Les pierres roulaient sous ses pas. Un faux mouvement, et ce serait la chute. Se précipiter ne servirait à rien. Elle avait tout son temps. Patience et silence étaient les clefs de sa réussite.

Une nappe de brouillard flottait au fond de la gorge. Elle progressa à tâtons parmi les herbes qui s’enroulaient autour de ses jambes, les roches pointues qui griffaient ses chevilles. Les pierres étaient humides ; elle se trouvait maintenant dans l’obscurité presque totale. Pourtant, comme une aveugle, elle avançait. Jusqu’au moment où elle distingua une forme sombre au-dessus d’elle. Elle savait qu’elle était arrivée sous la chaussée. La base de la tour se trouvait un peu plus loin, sur la gauche.

Tout à coup, son pied dérapa et plongea dans l’eau glacée. Elle s’empressa de reculer avant d’ôter ses chaussures, ses bas épais, et de remonter sa jupe au-dessus des genoux. Les dents serrées, elle pénétra dans l’eau et poursuivit sa route d’un pas égal, en dépit du froid intense qui s’insinuait jusque dans la moelle de ses os.

Elle parcourut plusieurs mètres sur la terre ferme avant de se rendre compte qu’elle ne marchait plus dans l’eau. Ses pieds étaient engourdis. Grelottante de froid, elle s’assit sur une roche et massa ses orteils pour faire circuler le sang. Puis elle remit ses bas et ses chaussures.

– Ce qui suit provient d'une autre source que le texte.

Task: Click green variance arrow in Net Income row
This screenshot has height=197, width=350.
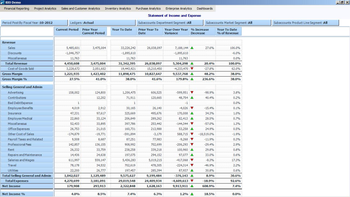Action: [x=192, y=186]
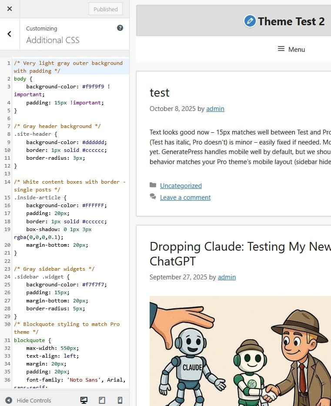Screen dimensions: 331x406
Task: Open the "test" post title
Action: pos(159,93)
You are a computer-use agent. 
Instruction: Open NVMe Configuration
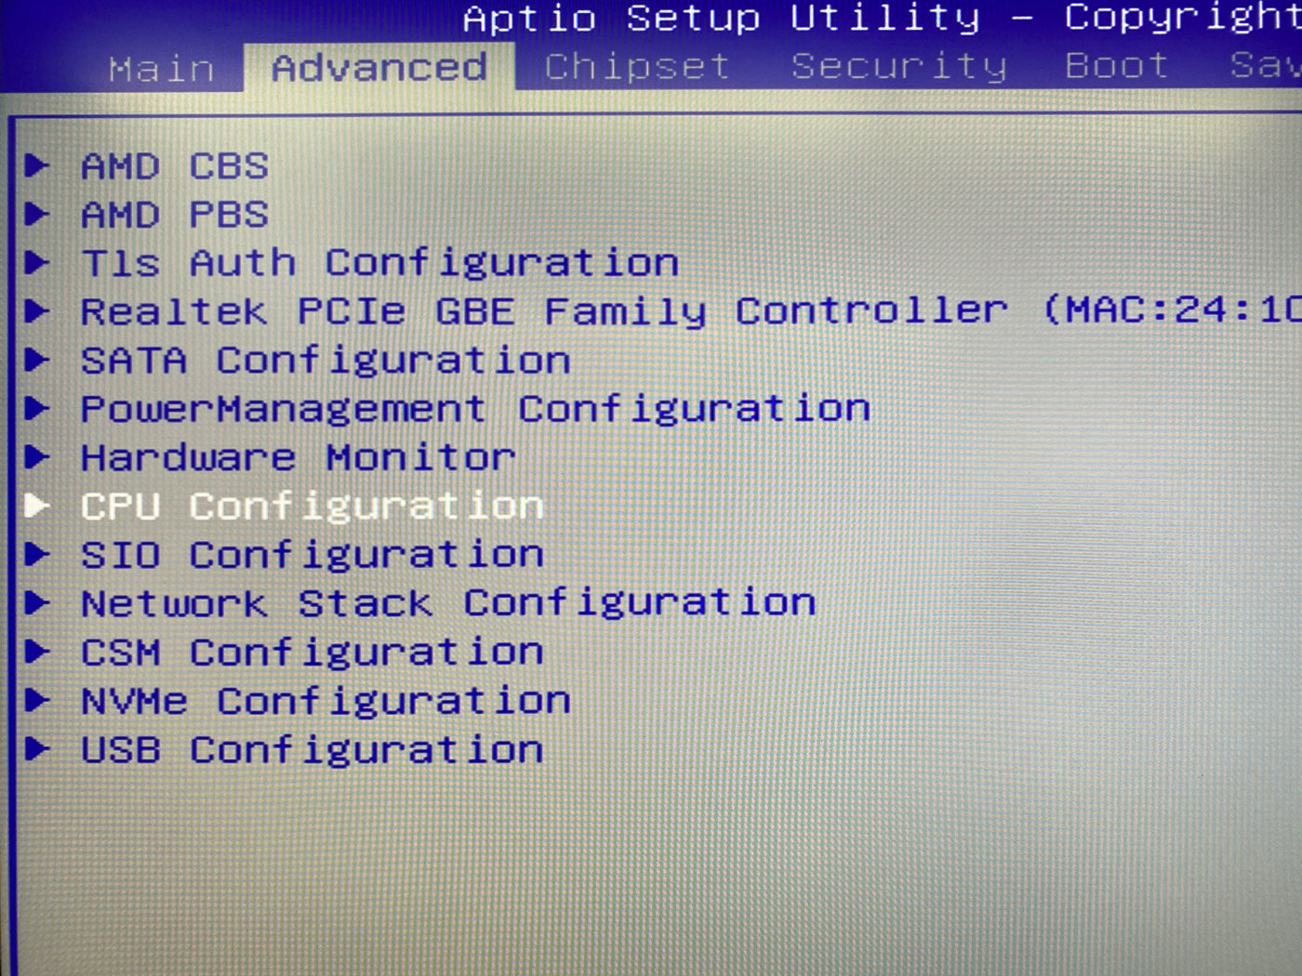(x=324, y=699)
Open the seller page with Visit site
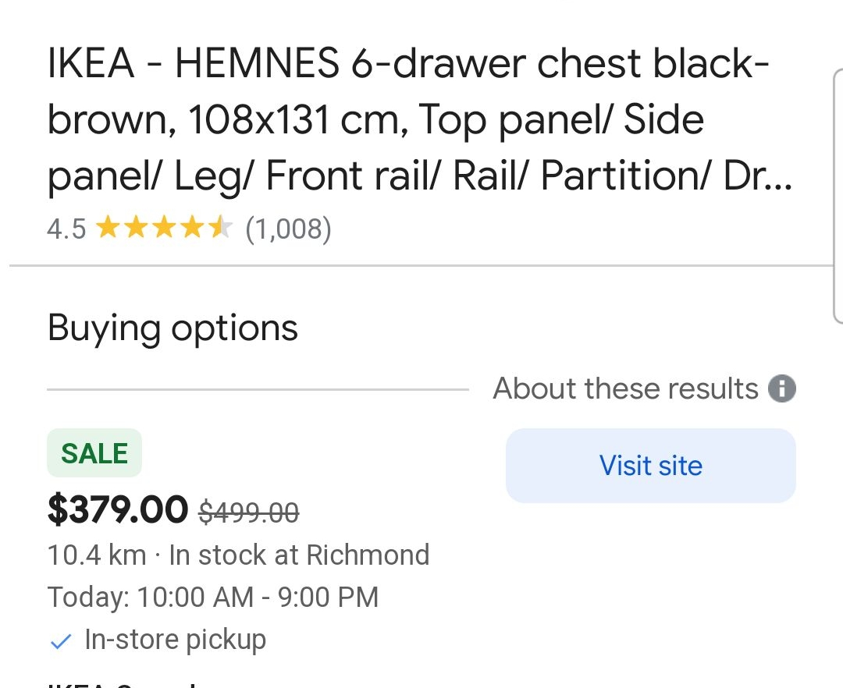 [x=650, y=466]
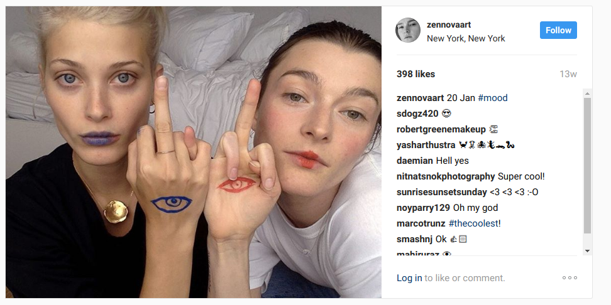Screen dimensions: 611x305
Task: Open the New York, New York location
Action: point(466,38)
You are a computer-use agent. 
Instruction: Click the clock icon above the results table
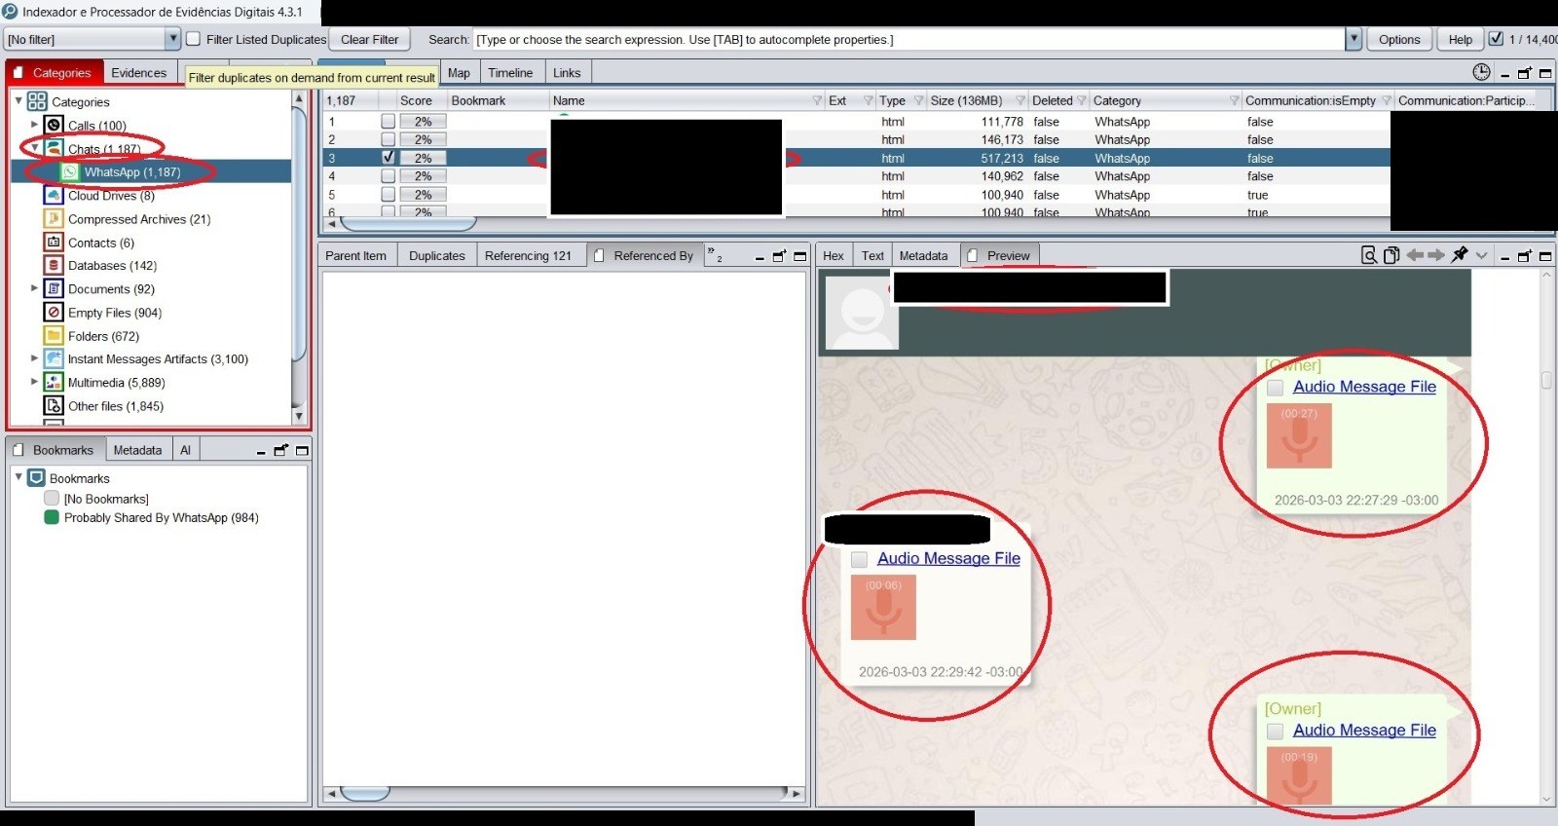(x=1481, y=72)
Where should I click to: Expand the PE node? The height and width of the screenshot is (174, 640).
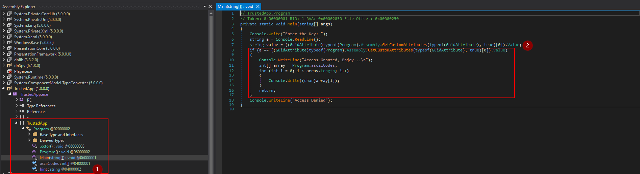17,100
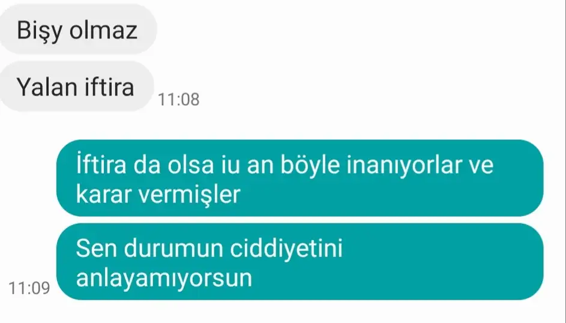Click the 11:08 timestamp
This screenshot has width=566, height=323.
point(179,100)
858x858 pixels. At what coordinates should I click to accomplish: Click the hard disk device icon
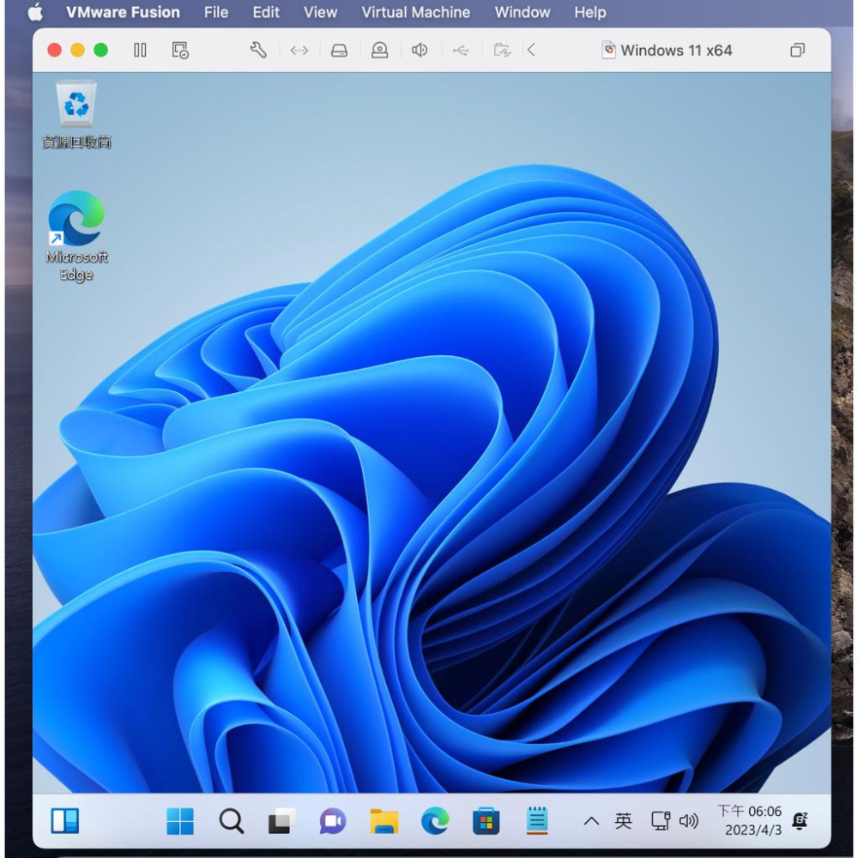click(x=339, y=50)
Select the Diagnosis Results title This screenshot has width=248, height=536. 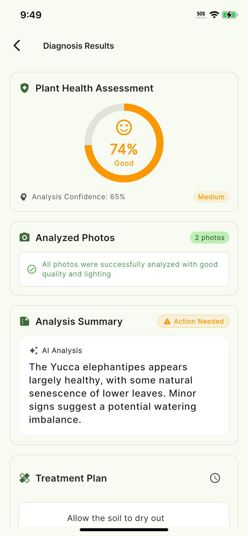(78, 45)
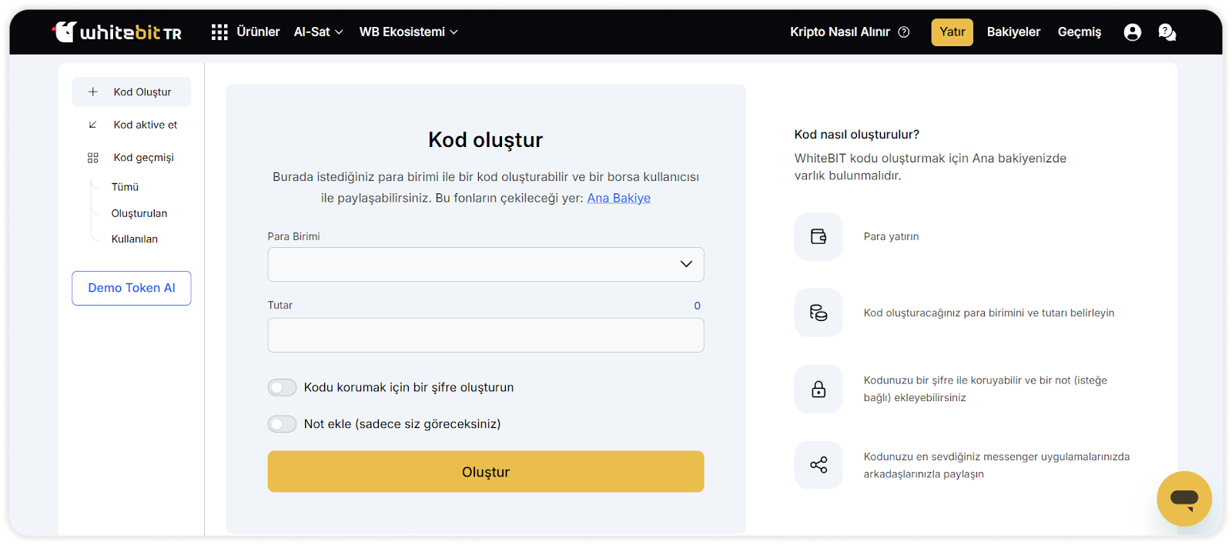Toggle the Not ekle switch on
Screen dimensions: 1232x545
[282, 424]
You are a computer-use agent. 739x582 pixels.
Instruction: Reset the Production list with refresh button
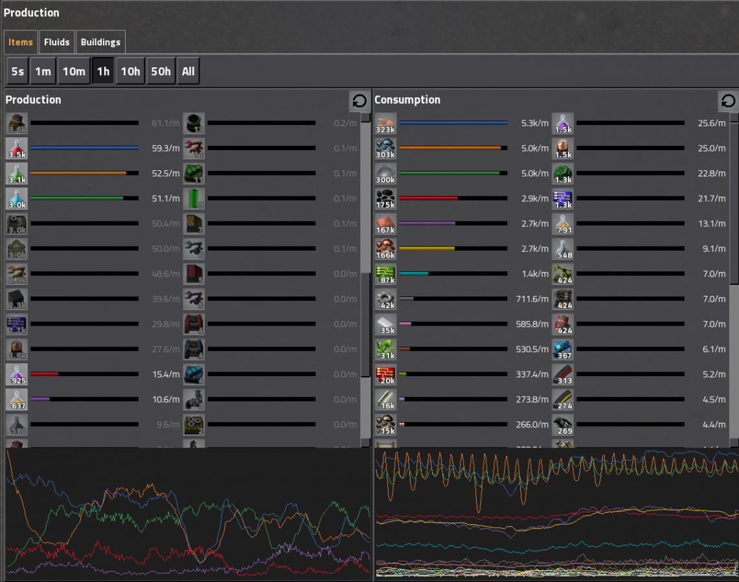359,100
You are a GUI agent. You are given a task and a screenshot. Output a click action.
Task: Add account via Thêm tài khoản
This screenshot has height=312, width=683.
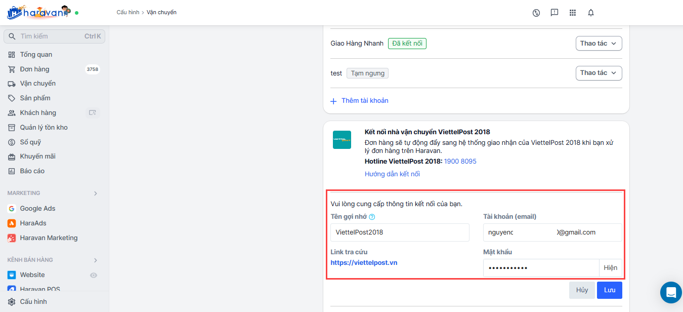pos(360,101)
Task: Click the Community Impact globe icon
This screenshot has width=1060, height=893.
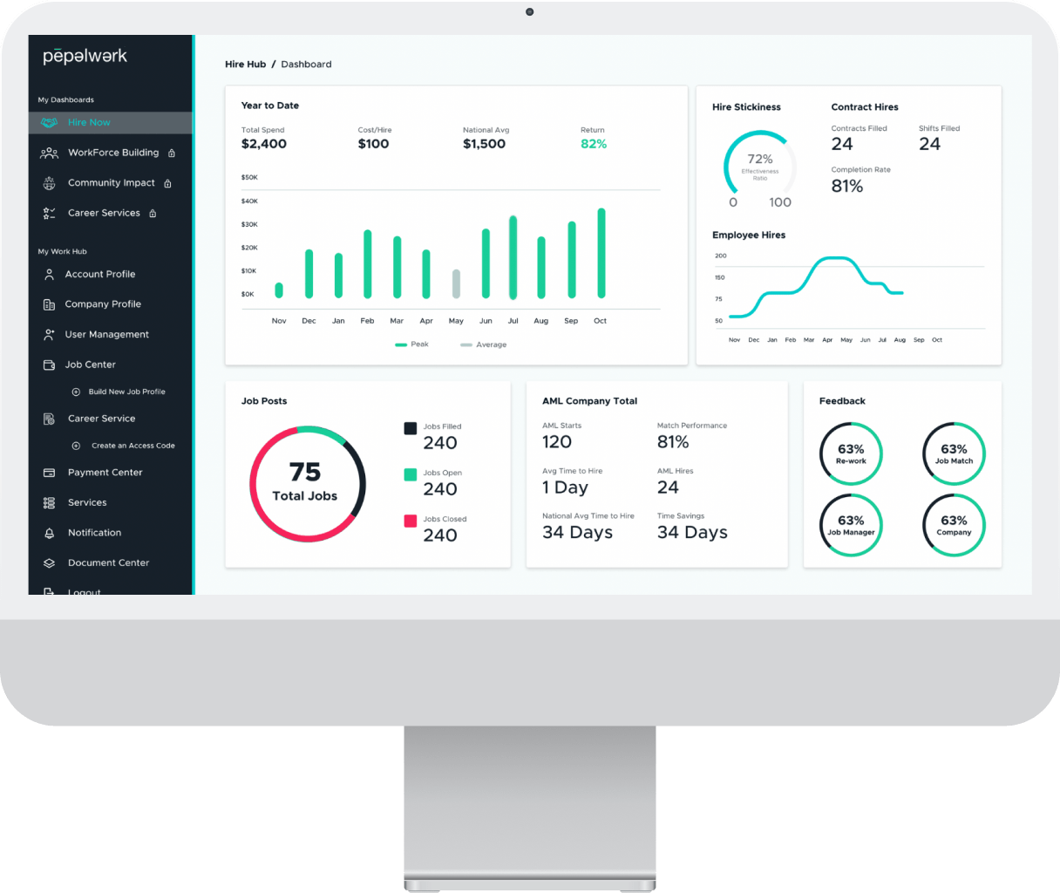Action: click(x=50, y=183)
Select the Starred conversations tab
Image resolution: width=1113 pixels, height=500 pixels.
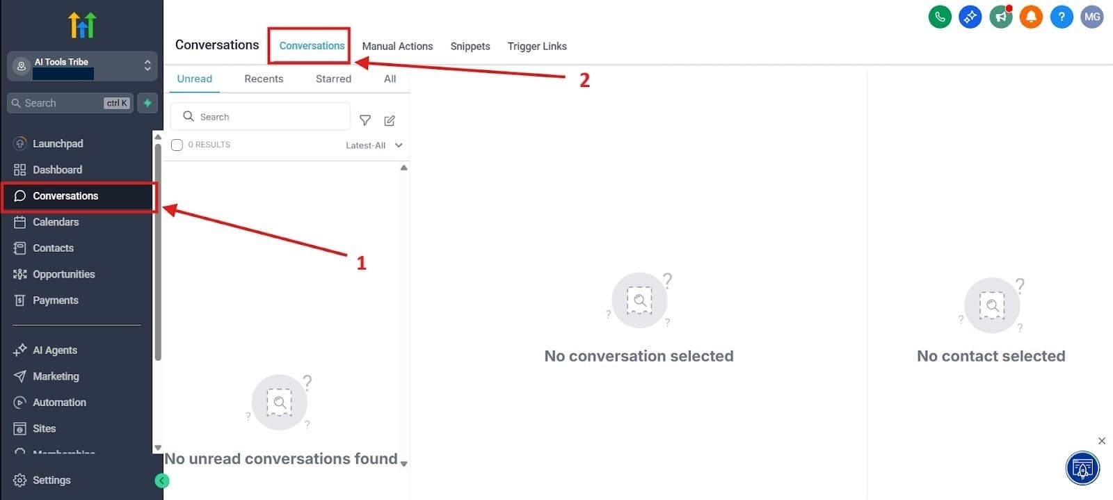click(x=333, y=79)
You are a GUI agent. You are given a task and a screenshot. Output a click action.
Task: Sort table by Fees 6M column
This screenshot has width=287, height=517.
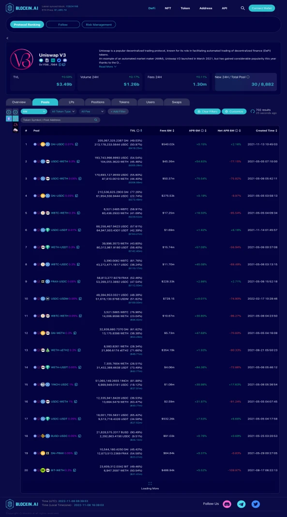pos(167,130)
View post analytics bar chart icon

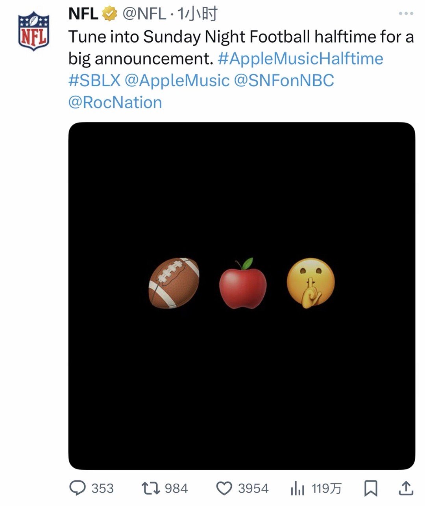click(298, 489)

Encore quelques pas, et ce fut le socle de granite sur lequel se dressait le donjon. Elle palpa longuement la pierre et découvrit la dalle qu’elle cherchait. Elle s’y appuya de toutes ses forces, et la dalle pivota avec un bruit à peine audible. Un rectangle sombre s’ouvrait devant elle comme une gueule béante. Magda ne pouvait se permettre la moindre hésitation. Elle tira la lampe de la ceinture de sa jupe et s’enfonça dans le tunnel.

Une sensation maligne s’abattit immédiatement sur elle, la couvrant de gouttes de sueur glacée et lui donnant envie de battre en retraite et de s’enfuir dans le brouillard. C’était encore pire que mardi soir, quand Papa et elle-même avaient franchi le portail pour la première fois ; pire aussi que ce matin, quand elle s’était rendue seule au donjon. Était-elle devenue plus sensible au mal ? Ou le mal s’était-il fait plus virulent ?


Il errait lentement, mollement, sans but, dans les profondeurs de la caverne constituant le sous-sol du donjon, allant d’ombre en ombre, ténèbre lui-même, humain de par sa forme mais depuis longtemps déjà privé de tous les attributs de l’humanité.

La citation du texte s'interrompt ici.